— Start of Material for the task —

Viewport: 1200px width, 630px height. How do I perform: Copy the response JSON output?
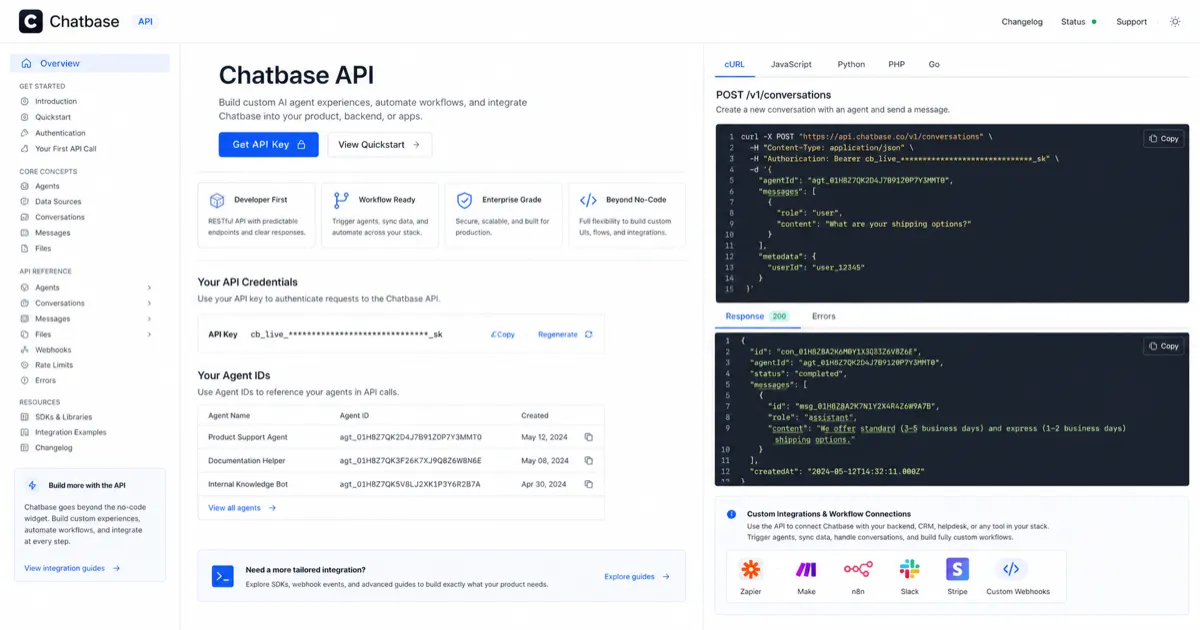point(1162,346)
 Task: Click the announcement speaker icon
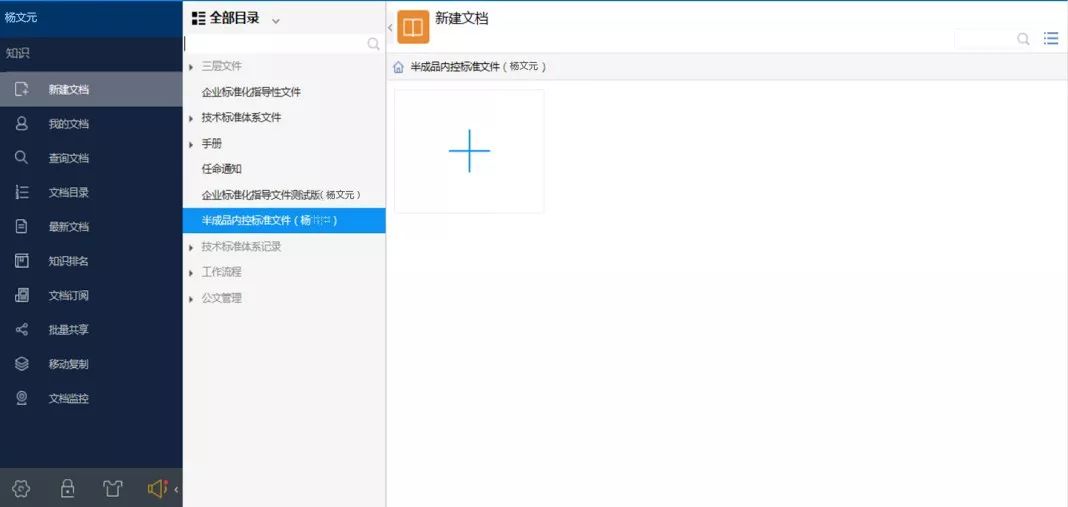pyautogui.click(x=158, y=488)
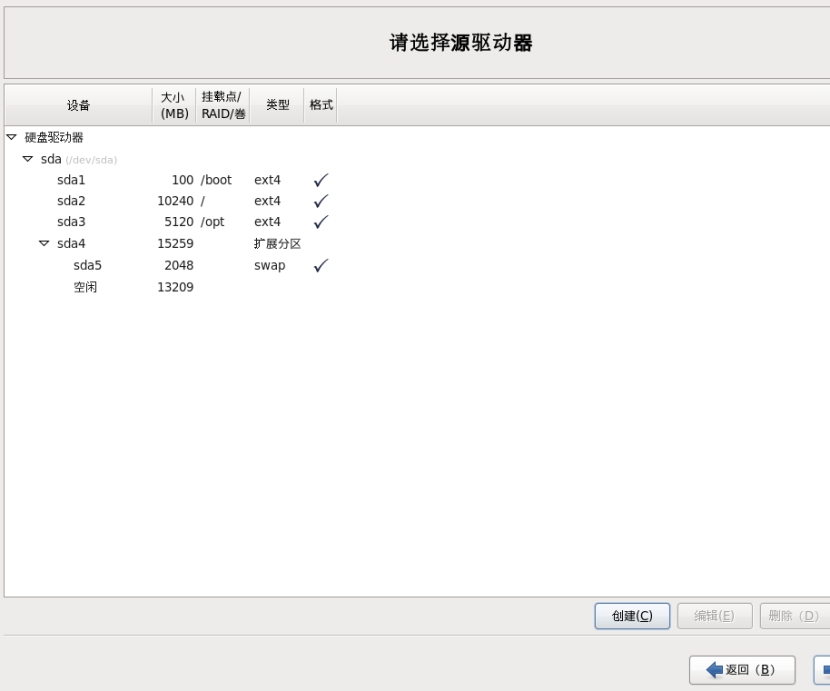Viewport: 830px width, 691px height.
Task: Click the 返回(B) back button
Action: coord(742,670)
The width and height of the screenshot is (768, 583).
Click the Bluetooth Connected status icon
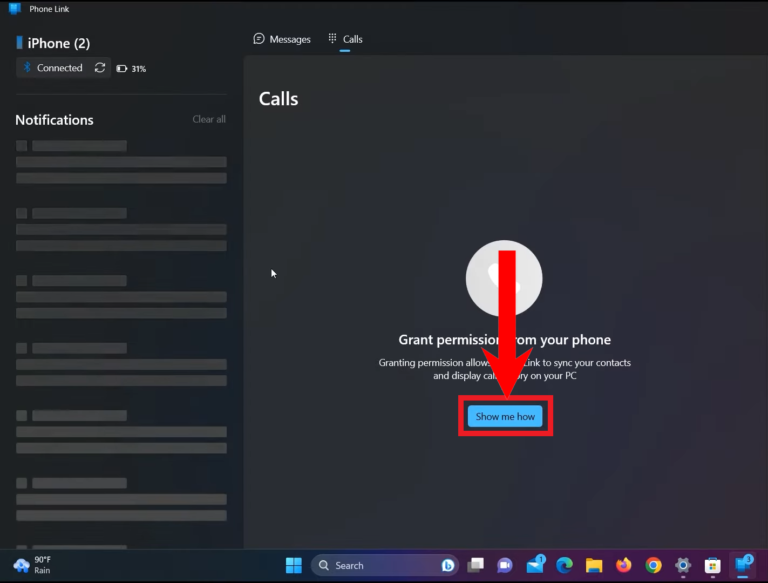pyautogui.click(x=27, y=68)
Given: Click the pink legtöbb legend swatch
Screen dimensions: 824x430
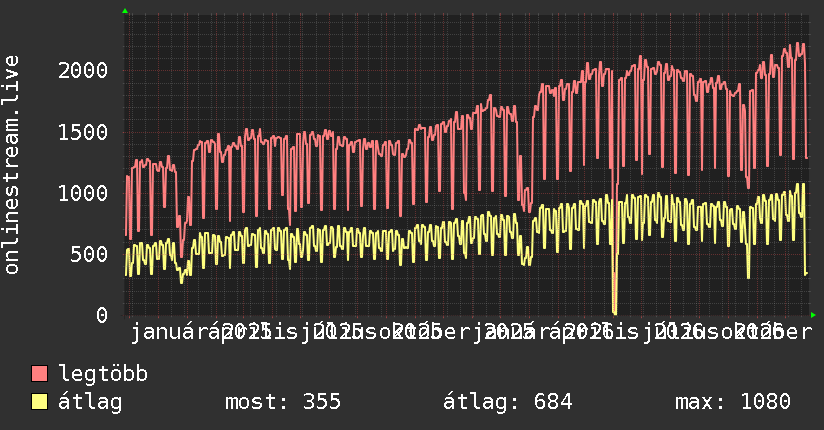Looking at the screenshot, I should click(x=39, y=374).
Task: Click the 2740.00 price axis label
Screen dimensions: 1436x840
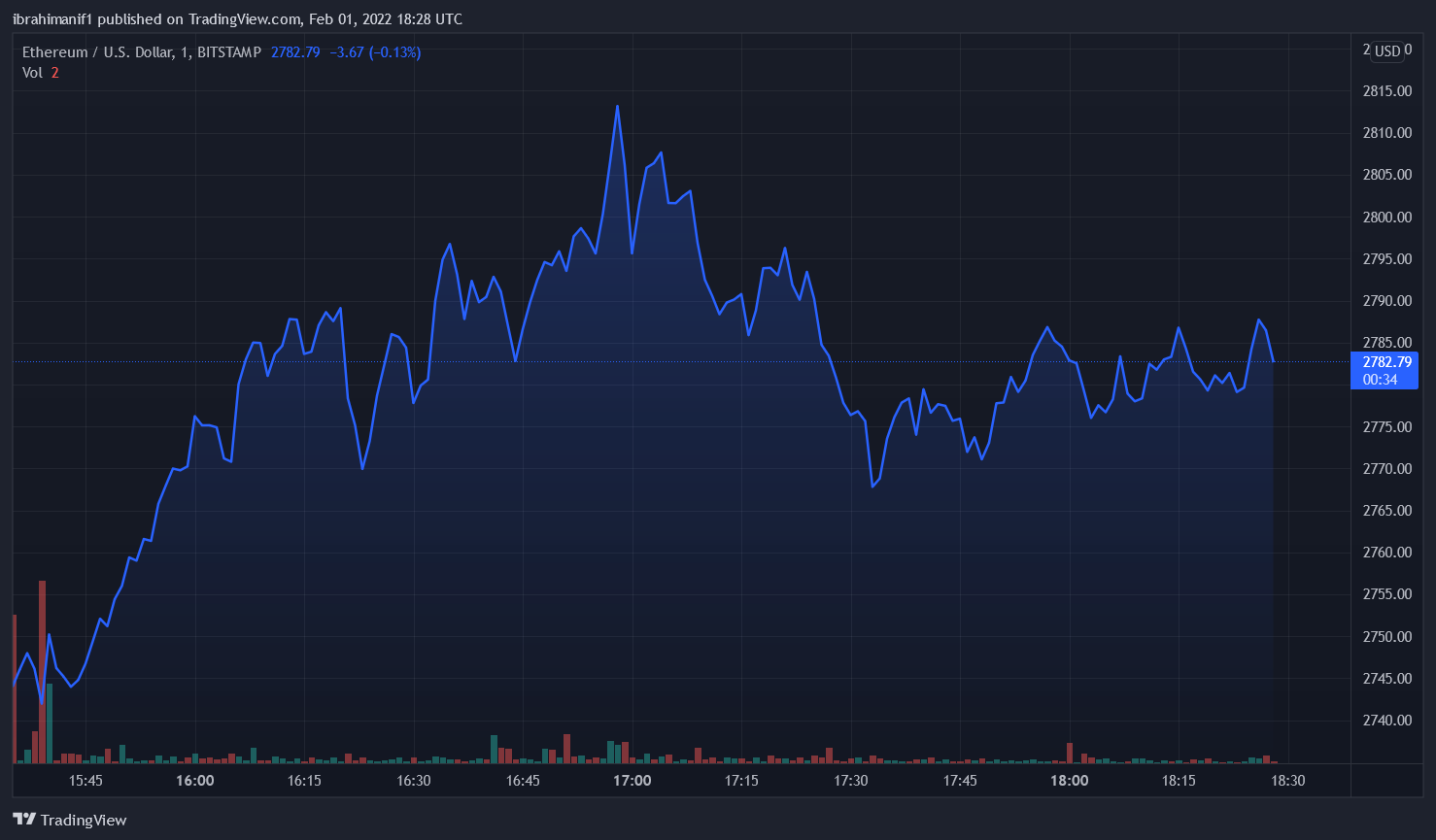Action: (x=1386, y=721)
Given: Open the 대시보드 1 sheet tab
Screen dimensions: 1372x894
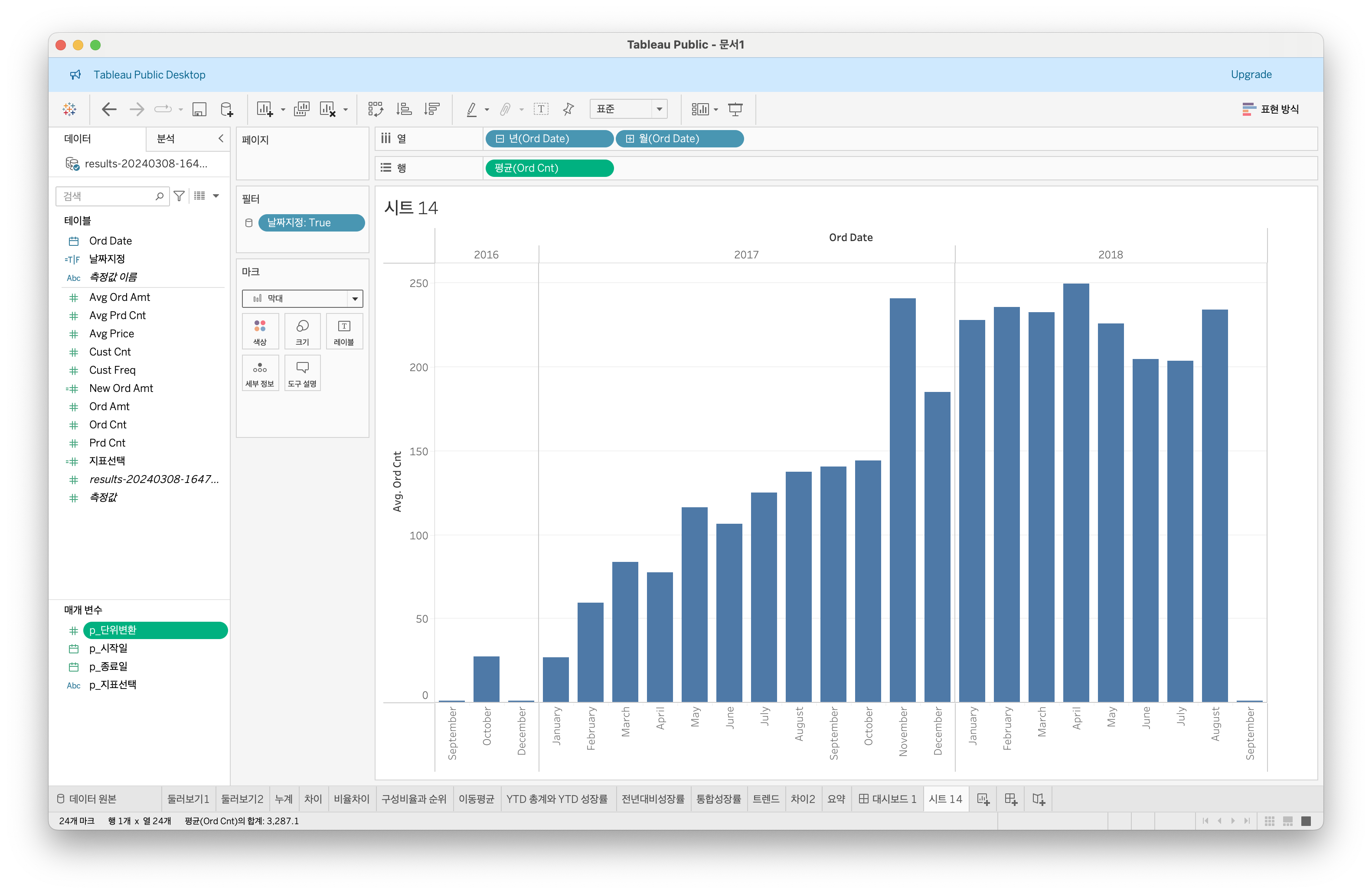Looking at the screenshot, I should click(887, 799).

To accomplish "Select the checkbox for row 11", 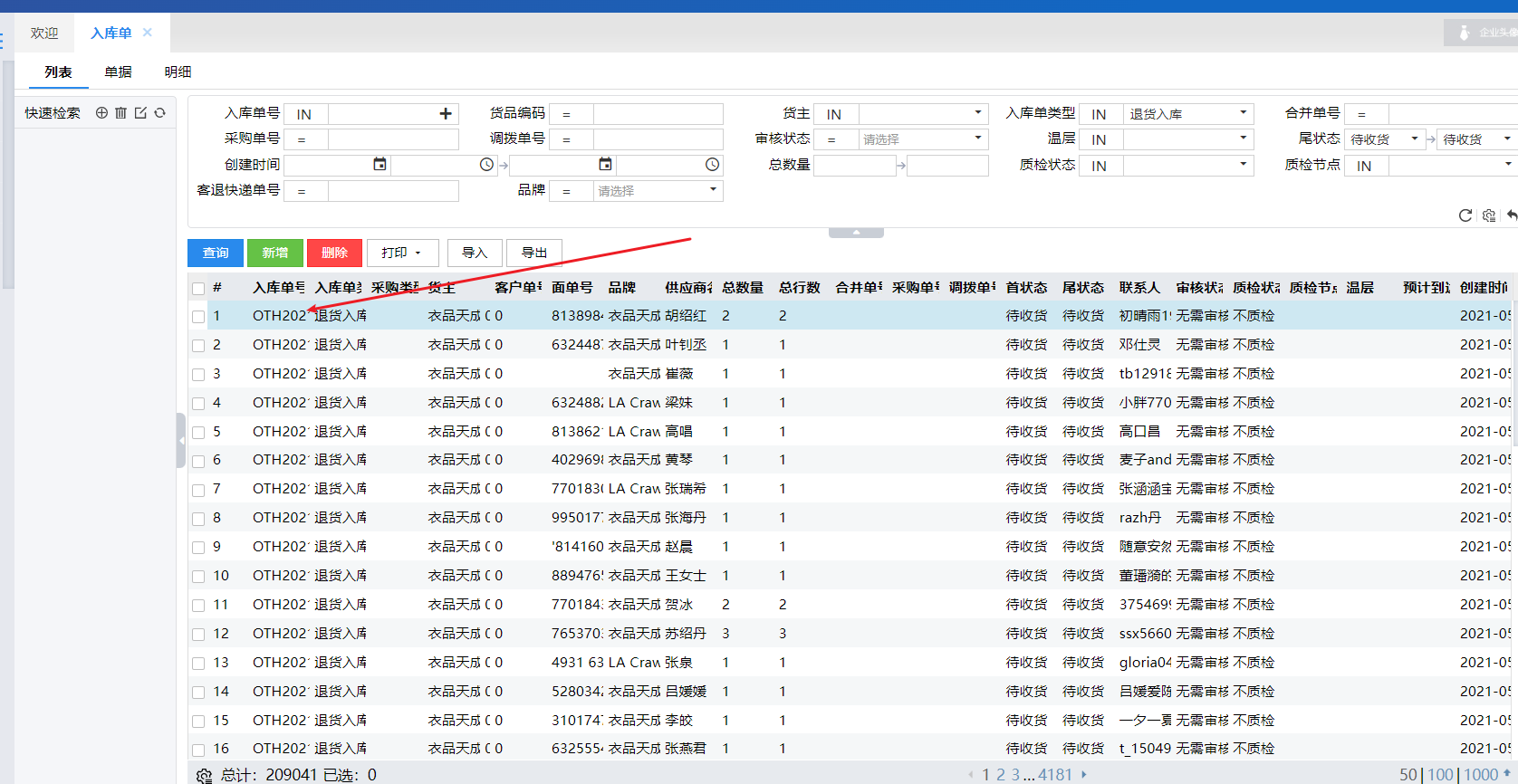I will tap(198, 606).
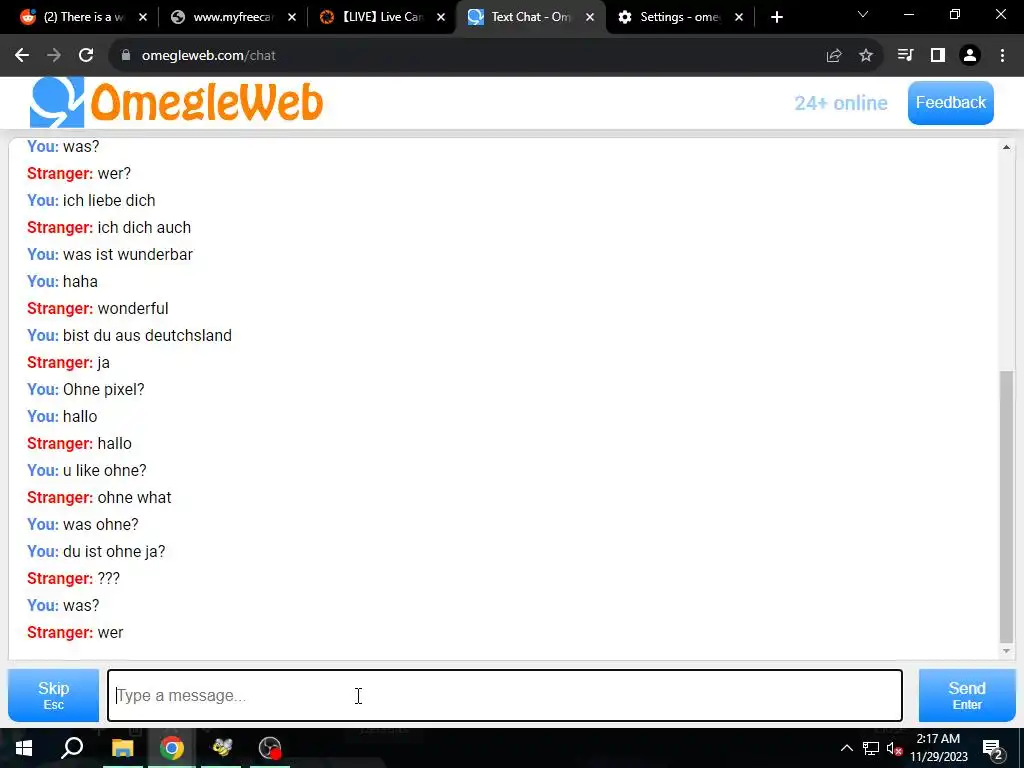Image resolution: width=1024 pixels, height=768 pixels.
Task: Focus the Type a message field
Action: 505,696
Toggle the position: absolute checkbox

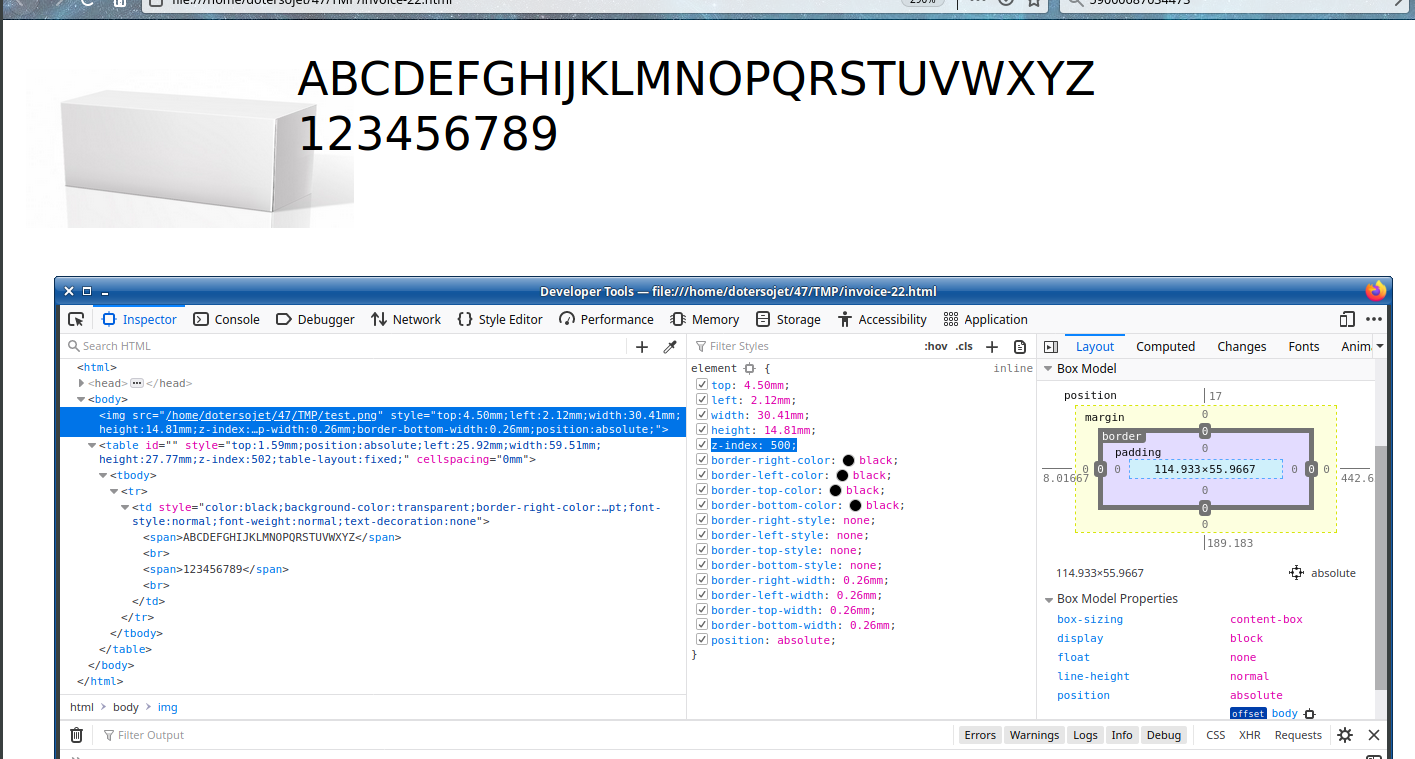[701, 640]
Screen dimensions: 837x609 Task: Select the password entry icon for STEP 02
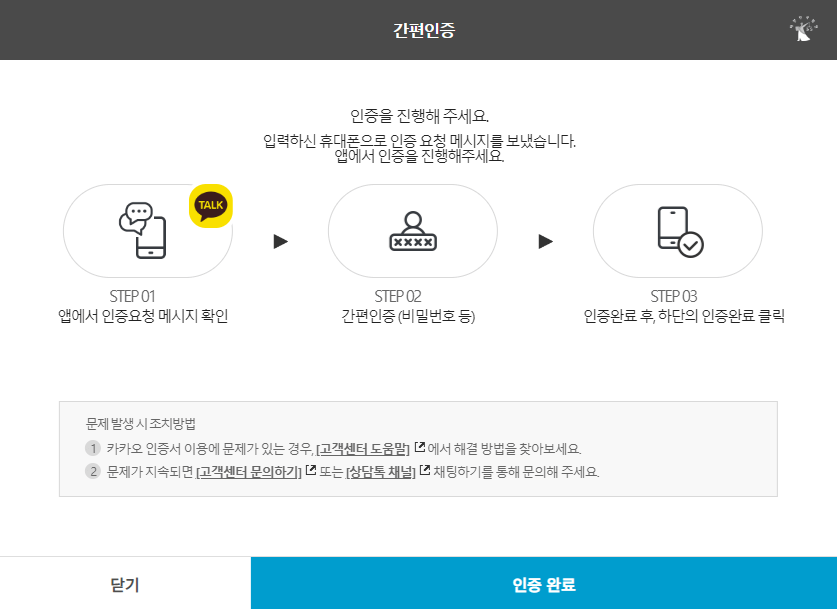click(x=413, y=230)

— End of Material for the task —

→ What is required: Put the data starting at the line containing "Toggle the position: absolute checkbox" and ending at the end of the data into a two-column CSV with the columns text and answer, one row for each text and its answer. Quote every field, replace line breaks with spaces, and leave the pictures out.

→ Problem solution:
text,answer
"Toggle the position: absolute checkbox","[701, 640]"
"Screen dimensions: 837x609 Task: Select the password entry icon for STEP 02","click(x=413, y=230)"